What are you afraid of?

When we experience pain, that pain fossilizes as fear. Now we're afraid of doing the thing that hurt in the past. Over time we accumulate more and more pain, our fear grows, and we end up living in a cage created by our own fear, crowding out our spirit and life force.

This happens frequently in software development to. We had some problem in production, and we create a procedure around it. We're afraid the more elegant solution might not work, so we choose the more safe but more clumsy solution. We're afraid we can't learn something new, so we stick with what we know even though it's less optimal.

It also happens in life. We answered a question wrong, and our father or our teacher got angry. We said something at the dinner table as a child, and we felt strongly that was not an appropriate thing to say. We wanted something and strived for it, but we didn't get it, and we felt bad for trying and our friends told us we were naive and pretentious for thinking we could get it.

And it happens in society. Every time some disaster happens, there's a demand for laws against it. When people jump out from bridges, all the bridges must have fences. When someone dies in a scooter accident, all scooter drivers must wear helmets. Fear becomes institutionalized. This is happening in India as we speak, and it's a tragedy, because India is the most vibrantly alive place on earth I have ever experienced.

The problem is that all this fear swallows up our life force. We die a slow death inside. We get trapped in our cage of fear. We're less happy, less alive, less successful, less creative, less loving because of all of this fear.

We must find a way to reverse the trend. We must find a way to transcend and dissolve the fear that has built up over time.

The way to do that is to realize that fear is simply an emotion. It's a signal. It's a signal that tells us that here's something interesting, something juicy. It's telling us there's some old pain in here, but it's also telling us there's excitement in here.

Fritz Perls, a famous therapist, once said: "Fear is excitement with the breath held". And it's true. When you're on a roller coaster, what you experience as excitement is actually fear. But because you don't usually buy into the fear, you're enjoying it!

What I suggest you do is use fear as a signal that here's something you should probably do.

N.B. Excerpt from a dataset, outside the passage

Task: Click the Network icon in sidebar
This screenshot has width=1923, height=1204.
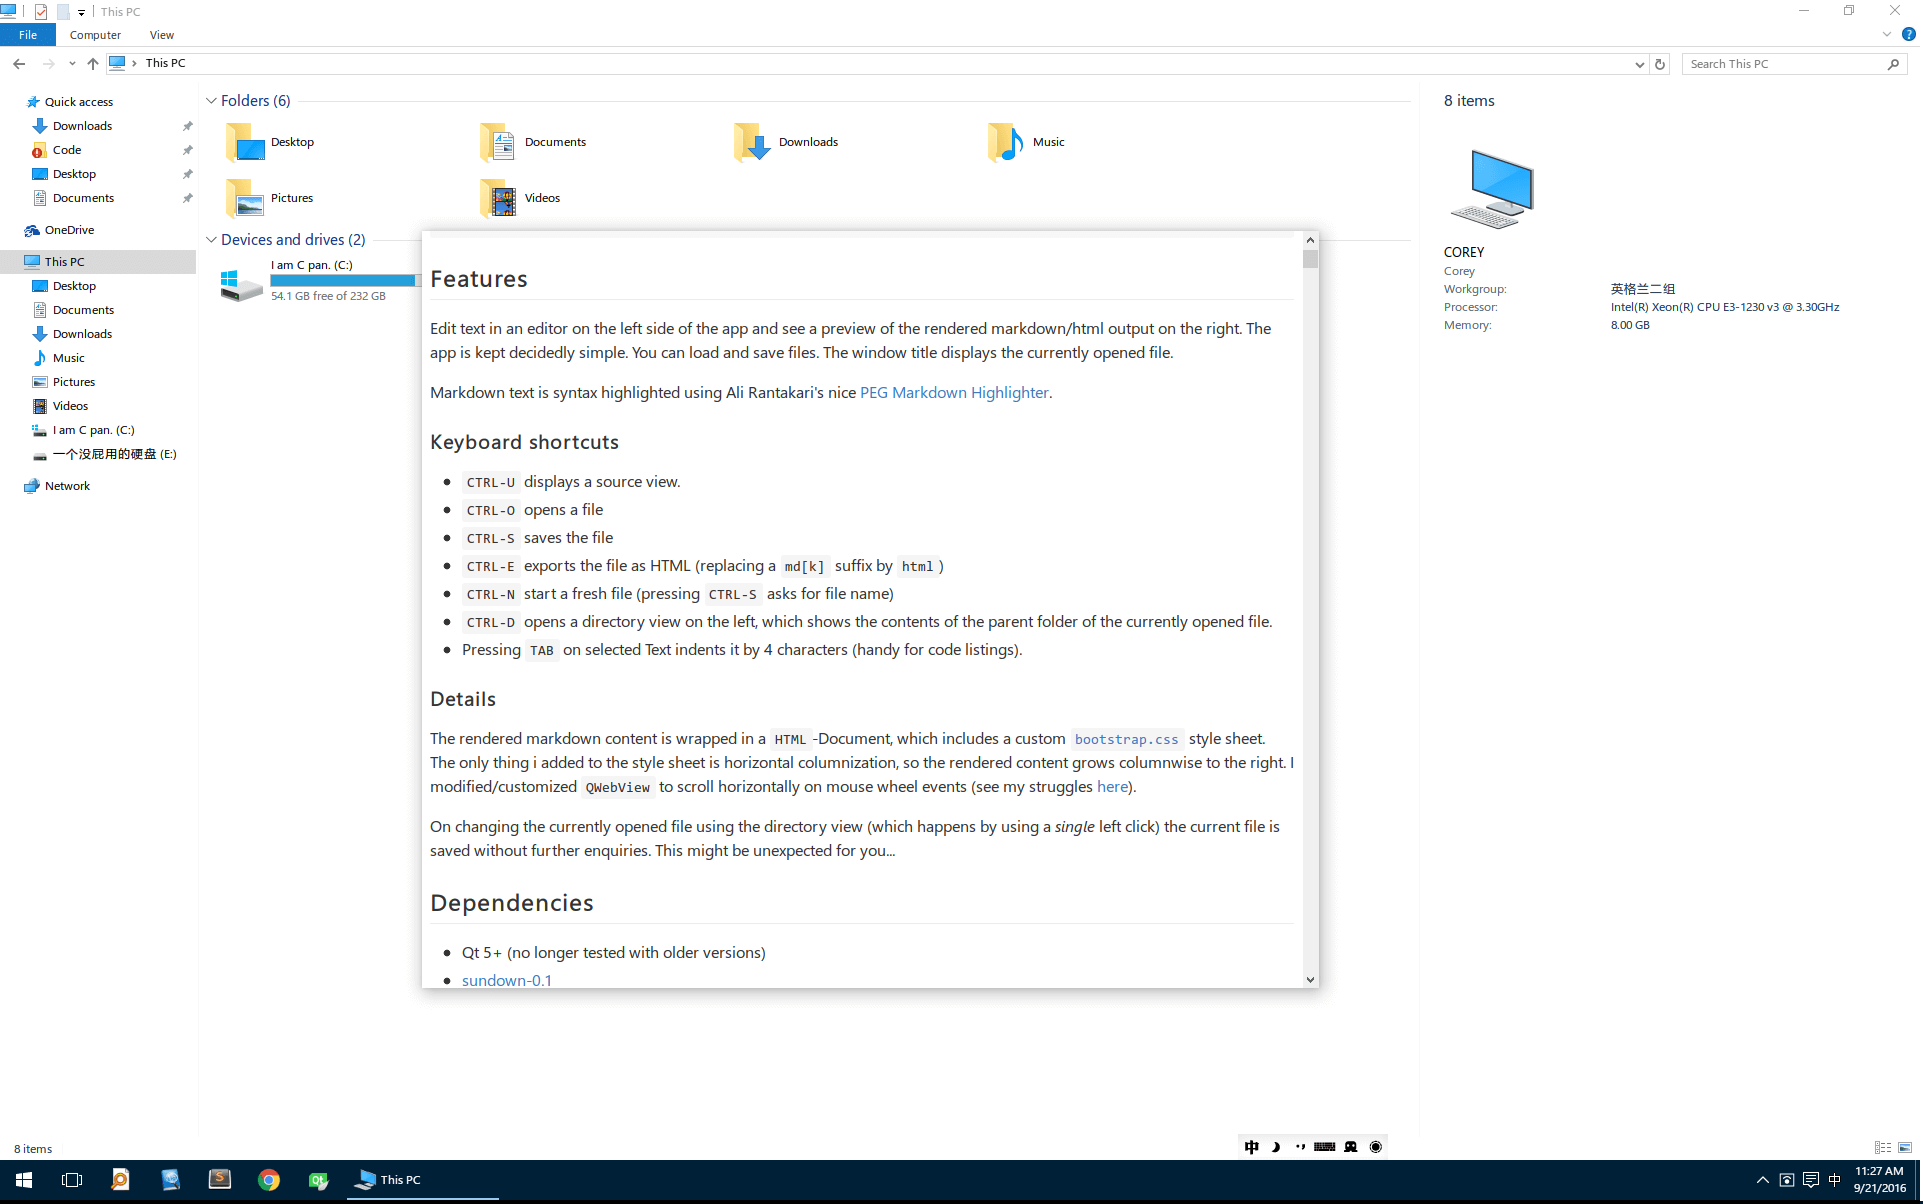Action: point(67,485)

I like to ask myself the question: "What is the thing that I'm afraid of that's most holding me back right now?" I guarantee you there will be an answer. Because what's holding you back is always fear, in some form.

It may be the fear of doing something you want to do. It may be the fear of telling someone you love them. It may be the fear of asking for help. It may be the fear of loving yourself. It may be the fear of asking for a raise or starting a new company or giving a lecture or starting a blog. Whatever it is, there's always some fear that's the most important bottleneck in your life right now. Start being curious about what that is.

I suggest you adopt the principle of 20 seconds of insane courage from "We Bought A Zoo". 20 seconds is usually all it takes. 20 seconds where you suspend your desire to give in to the fear, and do it anyway. 20 seconds of a racing heart and trembling hands.

Courage is not the absense of fear. Courage is feeling the fear, and doing it anyway.

But first, you must love the part of you that is scared. It needs your love.

I wish you courage. And love. Lots of love.